Shares of Long Island Bancorp surged Wednesday on reports that North Fork Bancorp. is accumulating a substantial stake in the company.

Shares of Long Island Bancorp jumped more than 5% in value on four times its typical daily volume, during a generally robust session for bank and thrift stocks.

Long Island Bancorp's stock rose $2.062, to $40.75.

Traders said that rumors of a possible merger between North Fork, a $6.6 billion-asset commercial bank, and Long Island, a $5.8 billion-asset thrift, took off after three unusually large blocks of Long Island Bancorp shares were traded early Monday.

The 434,000-, 210,000-, and 100,000-share blocks traded between $37 and $38 a share. Traders said they believe that North Fork bought the blocks.

North Fork has a history of accumulating substantial positions in other banks and thrifts before making acquisition bids. It successfully acquired North Side Savings Bank and Metro Bancshares by similar techniques.
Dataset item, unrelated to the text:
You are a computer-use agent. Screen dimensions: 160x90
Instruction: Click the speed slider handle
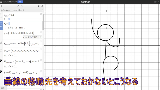tap(9, 19)
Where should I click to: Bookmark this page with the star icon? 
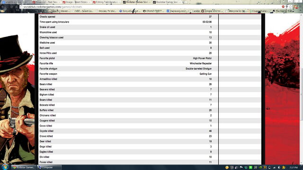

Recently, it announced its acquisition of Branford Savings Bank, a $187 million-asset company in Connecticut.

John Adam Kanas, chairman, president, and chief executive officer of North Fork, declined to comment on market reports, but was willing to speak about the company's expansion philosophy.

"We continue to be interested in expanding our franchise," he said. "But the market has taken bank stocks up the last two or three months over and beyond levels that we would make us (less) interested in buying."

Nevertheless, he said, "there are exceptions" and referred to First Union's recent, richly priced acquisition of Virginia's Signet Banking Corp. Long Island Bancorp declined comment on the matter.

Some analysts were doubtful that a merger between the two companies is in the making.

Bank and thrift analyst Chad Yonker of Fox-Pitt, Kelton Inc. said that it would be very difficult for North Fork to purchase the thriftbecause of Long Island Bancorp's pending goodwill lawsuit.

"We think their goodwill lawsuit could be worth $25 a share, which means that there is a hefty premium," said Mr. Yonker. "I don't think North Fork would pay that much. They have paid high prices in the past, but they have not necessarily overpaid."

Long Island Bancorp has expressed its willingness to remain independent, Mr. Yonker said, and he doubted that North Fork would attempt a hostile takeover.

"The only way that a takeover would be likely is if Long Island spun off its goodwill lawsuit into a separately traded security," said Mr. Yonker. "North Fork is looking to buy a banking franchise not a lawsuit."

Mr. Yonker said that Cal Fed Bancorp, a Los Angeles thrift spun off part of its goodwill lawsuit.

Bank analyst John M. Kline of M.A. Schapiro & Co. said he has no knowledge of a merger but pointed out that Long Island has been a focus of merger activity for the last three years.

"There is fierce competition out there, margins are thin, and the interest rate environment is making it more difficult to price loans," said Mr. Kline. "In the face of declining profits, it would not be unreasonable to see people sell out in a strong acquisition market. There are companies right now that have very good currency which enables them to do acquisitions that are less dilutive."